[Word and element locating data]
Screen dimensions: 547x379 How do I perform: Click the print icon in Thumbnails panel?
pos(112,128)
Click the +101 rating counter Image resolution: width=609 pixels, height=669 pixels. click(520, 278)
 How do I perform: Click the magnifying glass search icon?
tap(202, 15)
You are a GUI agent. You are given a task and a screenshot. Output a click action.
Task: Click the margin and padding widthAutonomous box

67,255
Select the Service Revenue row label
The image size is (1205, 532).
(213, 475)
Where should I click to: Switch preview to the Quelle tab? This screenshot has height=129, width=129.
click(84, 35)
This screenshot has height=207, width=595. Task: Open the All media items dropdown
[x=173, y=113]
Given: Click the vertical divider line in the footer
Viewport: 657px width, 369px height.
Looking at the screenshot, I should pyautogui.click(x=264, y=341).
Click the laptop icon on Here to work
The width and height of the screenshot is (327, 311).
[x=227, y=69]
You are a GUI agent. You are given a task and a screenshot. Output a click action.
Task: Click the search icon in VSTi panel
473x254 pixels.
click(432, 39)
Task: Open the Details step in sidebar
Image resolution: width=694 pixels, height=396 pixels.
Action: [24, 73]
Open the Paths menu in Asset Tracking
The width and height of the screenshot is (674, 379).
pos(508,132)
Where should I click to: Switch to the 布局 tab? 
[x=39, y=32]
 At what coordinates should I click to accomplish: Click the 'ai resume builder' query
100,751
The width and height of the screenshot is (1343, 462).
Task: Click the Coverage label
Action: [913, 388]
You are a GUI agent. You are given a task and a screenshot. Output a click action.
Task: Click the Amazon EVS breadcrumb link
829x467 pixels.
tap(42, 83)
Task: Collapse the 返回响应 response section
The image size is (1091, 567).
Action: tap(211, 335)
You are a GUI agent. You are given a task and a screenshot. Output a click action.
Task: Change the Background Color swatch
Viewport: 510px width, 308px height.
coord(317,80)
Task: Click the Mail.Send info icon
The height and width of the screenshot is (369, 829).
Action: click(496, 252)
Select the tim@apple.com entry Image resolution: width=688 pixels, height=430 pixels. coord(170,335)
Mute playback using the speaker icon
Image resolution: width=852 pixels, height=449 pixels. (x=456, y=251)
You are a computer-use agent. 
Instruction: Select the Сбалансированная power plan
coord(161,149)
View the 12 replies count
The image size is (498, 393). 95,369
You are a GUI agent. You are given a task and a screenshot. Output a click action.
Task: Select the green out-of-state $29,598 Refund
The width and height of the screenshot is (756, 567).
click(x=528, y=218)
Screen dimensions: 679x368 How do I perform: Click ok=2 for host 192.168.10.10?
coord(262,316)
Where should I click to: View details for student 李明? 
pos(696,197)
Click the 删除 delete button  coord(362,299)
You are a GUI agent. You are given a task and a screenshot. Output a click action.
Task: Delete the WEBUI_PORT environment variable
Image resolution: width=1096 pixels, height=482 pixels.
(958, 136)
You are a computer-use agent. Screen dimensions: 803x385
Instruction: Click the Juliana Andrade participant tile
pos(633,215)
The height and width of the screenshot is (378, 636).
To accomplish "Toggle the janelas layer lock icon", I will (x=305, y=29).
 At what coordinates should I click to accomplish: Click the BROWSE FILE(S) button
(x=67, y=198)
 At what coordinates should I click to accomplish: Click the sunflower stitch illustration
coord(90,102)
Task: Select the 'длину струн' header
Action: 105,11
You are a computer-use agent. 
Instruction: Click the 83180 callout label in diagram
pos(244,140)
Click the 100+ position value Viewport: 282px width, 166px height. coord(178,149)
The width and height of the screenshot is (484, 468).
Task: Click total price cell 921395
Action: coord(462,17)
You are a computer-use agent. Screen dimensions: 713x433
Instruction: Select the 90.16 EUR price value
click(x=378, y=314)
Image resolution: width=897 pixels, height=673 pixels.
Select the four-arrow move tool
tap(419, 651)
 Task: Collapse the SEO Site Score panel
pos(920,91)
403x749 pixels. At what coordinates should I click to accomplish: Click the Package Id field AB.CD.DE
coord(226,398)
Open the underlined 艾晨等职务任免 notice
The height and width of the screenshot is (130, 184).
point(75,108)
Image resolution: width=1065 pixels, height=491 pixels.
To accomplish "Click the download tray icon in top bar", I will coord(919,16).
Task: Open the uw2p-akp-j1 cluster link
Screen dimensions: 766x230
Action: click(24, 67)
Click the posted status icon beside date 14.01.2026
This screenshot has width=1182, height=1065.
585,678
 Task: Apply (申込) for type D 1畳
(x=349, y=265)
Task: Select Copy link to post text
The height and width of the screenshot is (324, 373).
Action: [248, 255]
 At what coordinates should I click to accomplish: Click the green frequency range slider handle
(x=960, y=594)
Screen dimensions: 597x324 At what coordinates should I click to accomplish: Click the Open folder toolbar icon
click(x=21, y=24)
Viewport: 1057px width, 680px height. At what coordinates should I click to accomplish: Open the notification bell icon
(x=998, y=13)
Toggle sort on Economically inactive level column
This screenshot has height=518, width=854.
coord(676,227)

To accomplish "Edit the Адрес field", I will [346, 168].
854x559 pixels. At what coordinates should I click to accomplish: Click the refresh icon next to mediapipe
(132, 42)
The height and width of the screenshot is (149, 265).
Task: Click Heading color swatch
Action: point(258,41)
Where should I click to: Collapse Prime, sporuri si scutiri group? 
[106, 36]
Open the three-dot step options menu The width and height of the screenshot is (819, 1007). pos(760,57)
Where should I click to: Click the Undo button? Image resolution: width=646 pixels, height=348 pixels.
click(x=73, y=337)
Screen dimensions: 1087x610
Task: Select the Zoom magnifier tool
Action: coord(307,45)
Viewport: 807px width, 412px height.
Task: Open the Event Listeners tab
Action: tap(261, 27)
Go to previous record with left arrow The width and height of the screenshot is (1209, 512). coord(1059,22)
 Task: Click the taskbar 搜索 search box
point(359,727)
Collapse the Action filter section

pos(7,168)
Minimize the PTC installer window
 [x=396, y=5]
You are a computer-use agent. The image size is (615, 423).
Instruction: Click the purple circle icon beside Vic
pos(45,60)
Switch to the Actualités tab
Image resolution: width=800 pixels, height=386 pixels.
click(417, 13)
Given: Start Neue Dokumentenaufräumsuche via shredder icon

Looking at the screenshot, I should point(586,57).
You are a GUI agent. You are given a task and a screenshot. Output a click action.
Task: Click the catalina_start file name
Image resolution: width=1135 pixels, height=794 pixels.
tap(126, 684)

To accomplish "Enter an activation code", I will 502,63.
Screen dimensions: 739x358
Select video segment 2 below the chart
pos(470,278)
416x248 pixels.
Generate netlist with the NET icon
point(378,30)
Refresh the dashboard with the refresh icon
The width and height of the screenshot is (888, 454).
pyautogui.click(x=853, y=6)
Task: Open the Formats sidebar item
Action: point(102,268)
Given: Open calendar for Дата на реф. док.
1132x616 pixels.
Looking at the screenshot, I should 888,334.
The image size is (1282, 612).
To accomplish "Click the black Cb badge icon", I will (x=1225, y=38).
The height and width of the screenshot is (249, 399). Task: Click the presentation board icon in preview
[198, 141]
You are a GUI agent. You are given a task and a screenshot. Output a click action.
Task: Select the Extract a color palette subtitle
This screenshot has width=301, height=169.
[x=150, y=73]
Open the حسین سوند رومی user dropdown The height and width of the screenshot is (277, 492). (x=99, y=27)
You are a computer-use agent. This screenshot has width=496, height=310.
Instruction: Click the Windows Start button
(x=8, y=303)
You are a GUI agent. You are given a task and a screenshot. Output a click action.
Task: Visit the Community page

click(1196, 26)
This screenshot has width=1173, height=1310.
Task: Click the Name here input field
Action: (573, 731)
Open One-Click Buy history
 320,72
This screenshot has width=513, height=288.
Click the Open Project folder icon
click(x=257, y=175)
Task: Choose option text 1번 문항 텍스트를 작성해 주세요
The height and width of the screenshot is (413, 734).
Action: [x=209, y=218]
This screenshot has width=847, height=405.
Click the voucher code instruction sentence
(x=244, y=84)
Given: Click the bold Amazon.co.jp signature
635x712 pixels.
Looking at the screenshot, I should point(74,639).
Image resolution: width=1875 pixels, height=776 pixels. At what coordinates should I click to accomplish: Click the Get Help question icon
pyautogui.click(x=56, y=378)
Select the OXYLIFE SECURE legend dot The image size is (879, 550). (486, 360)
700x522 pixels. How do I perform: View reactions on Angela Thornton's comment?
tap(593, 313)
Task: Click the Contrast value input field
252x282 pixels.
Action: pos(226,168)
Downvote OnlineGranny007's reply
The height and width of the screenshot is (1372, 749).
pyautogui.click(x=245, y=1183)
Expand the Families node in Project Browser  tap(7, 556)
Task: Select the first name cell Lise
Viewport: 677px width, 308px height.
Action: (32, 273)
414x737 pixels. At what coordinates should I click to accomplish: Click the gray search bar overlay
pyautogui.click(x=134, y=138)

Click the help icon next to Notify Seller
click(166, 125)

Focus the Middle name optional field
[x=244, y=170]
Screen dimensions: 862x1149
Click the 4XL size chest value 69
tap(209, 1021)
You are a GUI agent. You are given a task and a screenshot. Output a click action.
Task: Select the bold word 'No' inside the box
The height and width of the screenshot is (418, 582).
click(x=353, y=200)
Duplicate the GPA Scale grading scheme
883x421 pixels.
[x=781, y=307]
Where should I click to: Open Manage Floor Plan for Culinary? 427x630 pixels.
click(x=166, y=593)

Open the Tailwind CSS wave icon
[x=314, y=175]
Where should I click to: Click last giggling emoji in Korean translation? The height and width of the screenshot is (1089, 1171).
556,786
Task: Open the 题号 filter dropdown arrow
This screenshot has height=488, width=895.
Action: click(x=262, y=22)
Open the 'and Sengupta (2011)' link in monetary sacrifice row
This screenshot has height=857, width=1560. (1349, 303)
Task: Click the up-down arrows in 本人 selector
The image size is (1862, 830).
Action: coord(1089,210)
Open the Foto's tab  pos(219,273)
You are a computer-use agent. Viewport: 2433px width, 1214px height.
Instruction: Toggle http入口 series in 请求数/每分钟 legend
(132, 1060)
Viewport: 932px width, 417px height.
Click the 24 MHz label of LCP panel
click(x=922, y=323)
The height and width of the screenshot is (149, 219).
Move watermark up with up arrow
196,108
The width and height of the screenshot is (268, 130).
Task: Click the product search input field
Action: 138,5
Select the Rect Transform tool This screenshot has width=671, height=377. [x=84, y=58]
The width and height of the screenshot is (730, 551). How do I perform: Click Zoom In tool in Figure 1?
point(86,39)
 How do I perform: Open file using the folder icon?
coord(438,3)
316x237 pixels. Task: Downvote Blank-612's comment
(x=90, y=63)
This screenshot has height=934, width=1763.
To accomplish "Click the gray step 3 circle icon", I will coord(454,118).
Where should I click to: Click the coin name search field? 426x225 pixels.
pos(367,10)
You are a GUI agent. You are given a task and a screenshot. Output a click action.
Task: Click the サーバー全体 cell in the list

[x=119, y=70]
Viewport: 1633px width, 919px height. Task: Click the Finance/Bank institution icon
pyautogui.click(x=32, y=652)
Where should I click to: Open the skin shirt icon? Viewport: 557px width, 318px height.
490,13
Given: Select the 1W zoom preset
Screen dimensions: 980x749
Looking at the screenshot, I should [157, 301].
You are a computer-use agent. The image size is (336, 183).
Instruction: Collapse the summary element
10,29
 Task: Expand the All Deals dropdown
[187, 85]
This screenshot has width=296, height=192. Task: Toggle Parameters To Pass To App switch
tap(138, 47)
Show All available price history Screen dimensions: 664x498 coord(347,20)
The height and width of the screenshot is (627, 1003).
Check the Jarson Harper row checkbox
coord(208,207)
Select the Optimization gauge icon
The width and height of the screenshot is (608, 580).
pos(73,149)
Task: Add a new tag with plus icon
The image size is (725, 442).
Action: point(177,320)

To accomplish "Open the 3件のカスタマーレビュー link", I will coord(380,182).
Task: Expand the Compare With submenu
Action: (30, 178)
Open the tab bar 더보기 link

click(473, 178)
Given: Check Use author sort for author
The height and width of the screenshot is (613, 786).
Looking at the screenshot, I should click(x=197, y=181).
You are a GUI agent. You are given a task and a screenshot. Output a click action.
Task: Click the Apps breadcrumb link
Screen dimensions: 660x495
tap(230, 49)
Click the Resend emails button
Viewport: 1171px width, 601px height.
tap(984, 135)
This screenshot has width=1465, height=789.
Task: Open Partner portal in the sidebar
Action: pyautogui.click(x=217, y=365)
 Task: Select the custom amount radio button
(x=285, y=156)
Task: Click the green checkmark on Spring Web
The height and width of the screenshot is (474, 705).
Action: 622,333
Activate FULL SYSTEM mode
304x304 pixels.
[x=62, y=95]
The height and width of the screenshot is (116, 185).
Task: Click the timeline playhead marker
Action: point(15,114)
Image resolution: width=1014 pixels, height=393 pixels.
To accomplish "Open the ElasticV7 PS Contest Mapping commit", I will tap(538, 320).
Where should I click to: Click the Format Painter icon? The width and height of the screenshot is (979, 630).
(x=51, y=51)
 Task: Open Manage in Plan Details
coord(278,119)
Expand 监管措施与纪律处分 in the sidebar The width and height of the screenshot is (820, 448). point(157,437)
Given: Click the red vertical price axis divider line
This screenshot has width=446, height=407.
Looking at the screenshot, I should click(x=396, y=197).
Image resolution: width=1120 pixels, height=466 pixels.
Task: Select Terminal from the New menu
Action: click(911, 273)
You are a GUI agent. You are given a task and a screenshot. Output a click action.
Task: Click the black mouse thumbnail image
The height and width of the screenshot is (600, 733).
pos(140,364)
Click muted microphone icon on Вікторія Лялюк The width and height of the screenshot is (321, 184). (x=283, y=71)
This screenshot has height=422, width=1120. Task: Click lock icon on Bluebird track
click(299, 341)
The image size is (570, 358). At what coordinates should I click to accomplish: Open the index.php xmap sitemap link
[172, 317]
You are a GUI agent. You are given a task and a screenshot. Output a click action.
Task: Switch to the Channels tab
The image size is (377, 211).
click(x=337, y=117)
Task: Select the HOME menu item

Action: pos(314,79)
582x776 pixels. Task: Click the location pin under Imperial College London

> Given task: Reproduce the items verbatim, beginning at the line that contains "Screen dimensions: 597x324" and ending after the line that contains "Action: tap(261, 27)".

> Exercise result:
Screen dimensions: 597x324 At what coordinates should I click to accomplish: Click the Open folder toolbar icon
click(x=21, y=24)
Viewport: 1057px width, 680px height. At what coordinates should I click to accomplish: Open the notification bell icon
(x=998, y=13)
Toggle sort on Economically inactive level column
This screenshot has height=518, width=854.
coord(676,227)

To accomplish "Edit the Адрес field", I will [346, 168].
854x559 pixels. At what coordinates should I click to accomplish: Click the refresh icon next to mediapipe
(132, 42)
The height and width of the screenshot is (149, 265).
Task: Click Heading color swatch
Action: point(258,41)
Where should I click to: Collapse Prime, sporuri si scutiri group? 
[106, 36]
Open the three-dot step options menu The width and height of the screenshot is (819, 1007). pos(760,57)
Where should I click to: Click the Undo button? Image resolution: width=646 pixels, height=348 pixels.
click(x=73, y=337)
Screen dimensions: 1087x610
Task: Select the Zoom magnifier tool
Action: coord(307,45)
Viewport: 807px width, 412px height.
Task: Open the Event Listeners tab
Action: tap(261, 27)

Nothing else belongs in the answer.